18 Ordered Categorical Data, i.e., Likert-scales

One very popular type of response in psychology and social sciences are so-called Likert-scale responses. For example, you may be asked to respond on how attractive you find a person in a photo from 1 (very unattractive) to 7 (very attractive). Or to respond on how satisfied you are with a service from 1 (very unsatisfied) to 4 (very satisfied). Or rate your confidence on a 5-point scale, etc. Likert-scale responses are extremely common and are quite often analyzed via linear models (i.e., a t-test, a repeated measures ANOVA, or linear-mixed models) assuming that response levels correspond directly to real numbers. The purpose of these notes is to document conceptual and technical problems this approach entails.

18.1 Conceptualization of responses: internal continuous variable discritized into external responses via a set of cut-points

First, let us think what behavioral responses correspond to as it will become very important once we discuss conceptual problems with a common “direct” approach of using linear models for Likert-scale data.

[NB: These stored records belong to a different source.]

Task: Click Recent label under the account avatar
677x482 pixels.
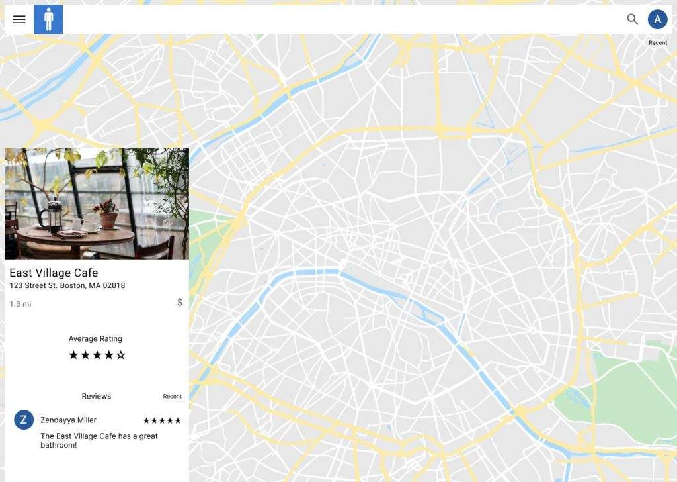Action: (657, 43)
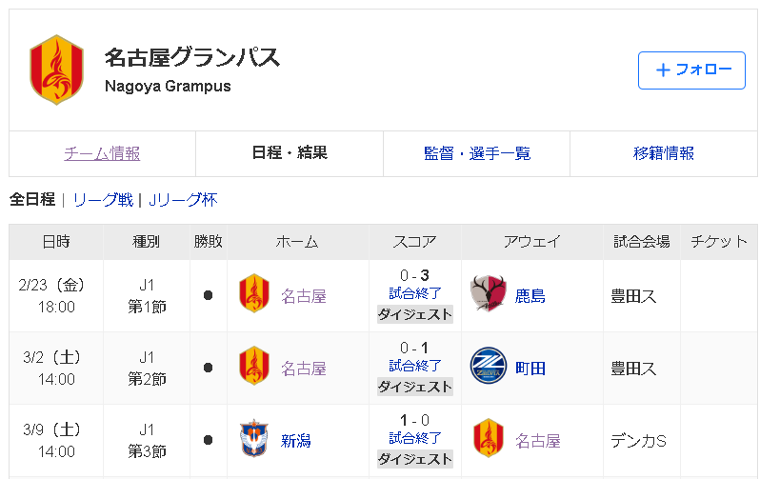Watch ダイジェスト for the Machida match

[415, 386]
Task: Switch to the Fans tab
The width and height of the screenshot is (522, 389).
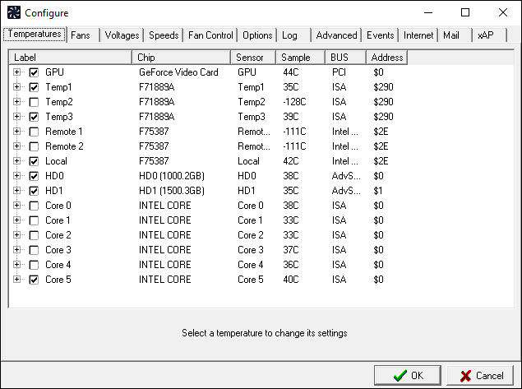Action: 81,35
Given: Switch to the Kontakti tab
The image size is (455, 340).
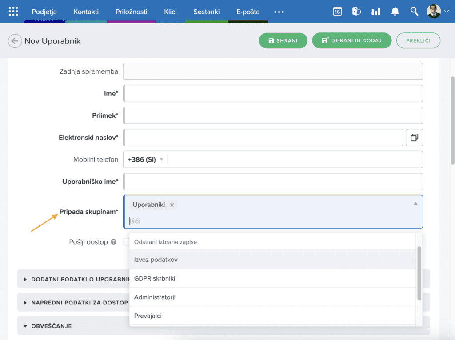Looking at the screenshot, I should tap(86, 12).
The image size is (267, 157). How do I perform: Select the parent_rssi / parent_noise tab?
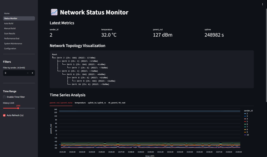[61, 103]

When we ask a participant to respond “On a scale from 1 to 7, how attractive do you find the face in the photo?”, we assume that there is a continuous internal variable (for example, encoded via a neural ensemble) that represents attractiveness of a face (our satisfaction with service, our confidence, etc.). The strength of that representation varies in a continuous manner from its minimum (e.g., baseline firing rate, if we assume that strength is encoded by spiking rate) to maximum (maximum firing rate for that neural ensemble). When we impose a seven-point scale on participants, we force them to discretize (bin) this continuous variable, creating a many-to-one mapping. In other words, a participant decides that values (intensities) within a particular range all get mapped on \(1\), a different but adjacent range of higher value corresponds to \(2\), etc. You can think about it as values within that range being “rounded”34 towards the mean that defines the responses. Or, equivalently, you can think in terms of cut points that define range for individual values. This is how the discretization is depicted in the figure below. If the signal is below the first cut point, our participant’s response is “1”. When it is between the first and second cut points, the response is “2” and so on. When it is to the right of the last sixth cut point, it is “7”. This conceptualization means that responses are an ordered categorical variable, as any underlying intensity for a response “1” is necessarily smaller than any intensity for response “2” and both are smaller than, again, any intensity for response “3”, etc.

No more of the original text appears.